* **Information**
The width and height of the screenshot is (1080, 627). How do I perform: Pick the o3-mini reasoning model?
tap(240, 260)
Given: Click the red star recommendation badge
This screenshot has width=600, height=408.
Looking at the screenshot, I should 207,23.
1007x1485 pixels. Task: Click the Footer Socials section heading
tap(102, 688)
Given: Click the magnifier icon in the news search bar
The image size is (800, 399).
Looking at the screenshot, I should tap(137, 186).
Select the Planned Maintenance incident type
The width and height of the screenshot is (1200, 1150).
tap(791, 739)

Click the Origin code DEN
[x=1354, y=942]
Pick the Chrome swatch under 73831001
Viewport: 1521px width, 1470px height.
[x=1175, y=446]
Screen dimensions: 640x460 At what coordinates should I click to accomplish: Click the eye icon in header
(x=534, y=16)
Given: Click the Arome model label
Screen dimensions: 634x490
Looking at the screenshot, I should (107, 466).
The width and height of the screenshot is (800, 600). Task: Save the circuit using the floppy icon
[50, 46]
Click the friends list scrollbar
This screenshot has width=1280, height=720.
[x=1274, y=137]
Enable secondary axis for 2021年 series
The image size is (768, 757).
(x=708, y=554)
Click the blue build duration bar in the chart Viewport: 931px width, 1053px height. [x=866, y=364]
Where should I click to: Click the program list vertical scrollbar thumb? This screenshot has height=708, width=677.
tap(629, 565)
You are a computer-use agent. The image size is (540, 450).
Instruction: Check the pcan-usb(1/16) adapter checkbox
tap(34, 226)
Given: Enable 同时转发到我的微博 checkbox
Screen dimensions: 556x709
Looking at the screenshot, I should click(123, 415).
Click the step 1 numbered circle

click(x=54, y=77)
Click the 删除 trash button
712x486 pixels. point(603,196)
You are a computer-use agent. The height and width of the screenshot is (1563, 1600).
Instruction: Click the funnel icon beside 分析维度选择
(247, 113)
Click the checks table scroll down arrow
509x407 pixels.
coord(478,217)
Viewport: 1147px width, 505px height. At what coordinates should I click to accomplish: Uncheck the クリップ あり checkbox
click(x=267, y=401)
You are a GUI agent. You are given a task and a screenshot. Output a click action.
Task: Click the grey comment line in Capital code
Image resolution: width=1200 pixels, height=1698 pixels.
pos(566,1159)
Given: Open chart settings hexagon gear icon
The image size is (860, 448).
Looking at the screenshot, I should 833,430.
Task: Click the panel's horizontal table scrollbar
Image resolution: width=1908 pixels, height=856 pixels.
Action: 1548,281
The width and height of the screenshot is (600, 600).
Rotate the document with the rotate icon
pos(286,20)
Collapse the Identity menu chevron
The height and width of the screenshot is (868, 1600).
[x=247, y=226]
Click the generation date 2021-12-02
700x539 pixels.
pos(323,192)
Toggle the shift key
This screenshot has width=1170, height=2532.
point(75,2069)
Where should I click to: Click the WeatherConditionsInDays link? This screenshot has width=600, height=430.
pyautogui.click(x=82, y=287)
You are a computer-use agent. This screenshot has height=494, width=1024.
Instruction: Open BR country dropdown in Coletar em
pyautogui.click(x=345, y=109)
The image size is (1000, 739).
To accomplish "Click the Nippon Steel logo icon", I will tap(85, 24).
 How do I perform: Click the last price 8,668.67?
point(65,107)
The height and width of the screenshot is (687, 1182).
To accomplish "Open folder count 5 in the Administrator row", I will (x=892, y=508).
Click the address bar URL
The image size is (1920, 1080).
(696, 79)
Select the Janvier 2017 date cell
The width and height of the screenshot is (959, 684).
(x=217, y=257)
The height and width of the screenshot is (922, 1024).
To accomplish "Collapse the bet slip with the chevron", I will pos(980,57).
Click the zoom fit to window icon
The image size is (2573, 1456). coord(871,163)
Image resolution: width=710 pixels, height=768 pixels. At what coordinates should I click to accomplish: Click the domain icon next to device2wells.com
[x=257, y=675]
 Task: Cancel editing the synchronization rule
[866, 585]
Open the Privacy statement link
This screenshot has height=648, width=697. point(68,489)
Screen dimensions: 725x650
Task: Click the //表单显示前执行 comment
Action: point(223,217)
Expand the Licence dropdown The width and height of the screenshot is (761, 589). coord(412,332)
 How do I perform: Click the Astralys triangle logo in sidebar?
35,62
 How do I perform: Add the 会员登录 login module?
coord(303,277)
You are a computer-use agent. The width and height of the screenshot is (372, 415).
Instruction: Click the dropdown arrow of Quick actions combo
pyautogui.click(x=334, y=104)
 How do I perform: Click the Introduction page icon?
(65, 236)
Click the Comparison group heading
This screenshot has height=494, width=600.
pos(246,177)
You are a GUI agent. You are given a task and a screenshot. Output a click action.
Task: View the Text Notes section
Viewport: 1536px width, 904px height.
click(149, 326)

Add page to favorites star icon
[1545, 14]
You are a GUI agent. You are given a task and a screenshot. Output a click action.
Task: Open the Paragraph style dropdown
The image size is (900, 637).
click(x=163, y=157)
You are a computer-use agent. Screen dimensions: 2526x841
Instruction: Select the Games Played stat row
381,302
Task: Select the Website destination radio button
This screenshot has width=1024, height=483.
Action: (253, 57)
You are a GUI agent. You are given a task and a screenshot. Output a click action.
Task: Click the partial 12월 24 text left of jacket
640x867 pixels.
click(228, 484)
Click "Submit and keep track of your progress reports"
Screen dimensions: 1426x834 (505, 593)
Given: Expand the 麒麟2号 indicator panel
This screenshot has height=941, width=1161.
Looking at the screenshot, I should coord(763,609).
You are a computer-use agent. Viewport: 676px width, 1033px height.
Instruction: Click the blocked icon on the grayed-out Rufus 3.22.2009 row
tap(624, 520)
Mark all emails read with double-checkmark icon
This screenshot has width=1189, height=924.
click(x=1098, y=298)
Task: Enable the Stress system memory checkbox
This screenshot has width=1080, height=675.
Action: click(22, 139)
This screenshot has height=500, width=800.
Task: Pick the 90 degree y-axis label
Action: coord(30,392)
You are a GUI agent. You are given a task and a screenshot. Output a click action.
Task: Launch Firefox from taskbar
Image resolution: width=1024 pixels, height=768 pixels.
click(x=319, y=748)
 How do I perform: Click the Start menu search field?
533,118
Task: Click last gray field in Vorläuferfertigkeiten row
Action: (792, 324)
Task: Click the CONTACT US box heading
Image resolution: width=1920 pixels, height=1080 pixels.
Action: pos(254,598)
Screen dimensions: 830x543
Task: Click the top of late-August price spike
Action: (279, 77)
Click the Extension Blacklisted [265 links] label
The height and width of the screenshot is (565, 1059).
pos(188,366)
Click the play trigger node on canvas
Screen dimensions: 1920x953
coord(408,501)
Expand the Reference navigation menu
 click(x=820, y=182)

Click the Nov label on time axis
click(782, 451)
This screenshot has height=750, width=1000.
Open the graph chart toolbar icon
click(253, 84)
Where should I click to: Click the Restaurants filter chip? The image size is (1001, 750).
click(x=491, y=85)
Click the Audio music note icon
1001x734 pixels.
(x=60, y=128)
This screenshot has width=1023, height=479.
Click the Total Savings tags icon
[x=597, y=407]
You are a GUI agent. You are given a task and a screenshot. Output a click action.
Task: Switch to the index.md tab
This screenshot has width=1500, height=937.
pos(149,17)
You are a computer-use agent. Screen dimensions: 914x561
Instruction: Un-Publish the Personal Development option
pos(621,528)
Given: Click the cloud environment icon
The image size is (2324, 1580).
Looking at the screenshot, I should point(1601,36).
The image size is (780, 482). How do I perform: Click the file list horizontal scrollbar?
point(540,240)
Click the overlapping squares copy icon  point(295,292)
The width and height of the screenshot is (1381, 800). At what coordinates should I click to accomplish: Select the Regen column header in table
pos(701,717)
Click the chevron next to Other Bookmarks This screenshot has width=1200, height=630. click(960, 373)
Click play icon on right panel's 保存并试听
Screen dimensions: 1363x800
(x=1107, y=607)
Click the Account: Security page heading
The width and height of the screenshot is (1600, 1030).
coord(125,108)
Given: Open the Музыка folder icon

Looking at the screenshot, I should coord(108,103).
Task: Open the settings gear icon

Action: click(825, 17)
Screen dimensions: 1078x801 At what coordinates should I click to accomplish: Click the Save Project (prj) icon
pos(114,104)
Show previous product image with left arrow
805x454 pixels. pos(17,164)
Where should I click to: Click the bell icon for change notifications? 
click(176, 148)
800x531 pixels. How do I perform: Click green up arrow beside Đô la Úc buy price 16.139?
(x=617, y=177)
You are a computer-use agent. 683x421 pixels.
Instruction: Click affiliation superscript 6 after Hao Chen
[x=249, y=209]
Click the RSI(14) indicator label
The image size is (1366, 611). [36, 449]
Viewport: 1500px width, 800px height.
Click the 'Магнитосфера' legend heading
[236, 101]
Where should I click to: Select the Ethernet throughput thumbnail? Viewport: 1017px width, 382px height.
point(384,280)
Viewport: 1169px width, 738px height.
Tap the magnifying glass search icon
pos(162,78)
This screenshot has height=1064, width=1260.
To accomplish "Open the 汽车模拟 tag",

* **Work instructions**
Check each line of the records above for "panel", and copy those that have it.

* **Expected answer**
Task: Click the panel's horizontal table scrollbar
Given: Expand the 麒麟2号 indicator panel
Click play icon on right panel's 保存并试听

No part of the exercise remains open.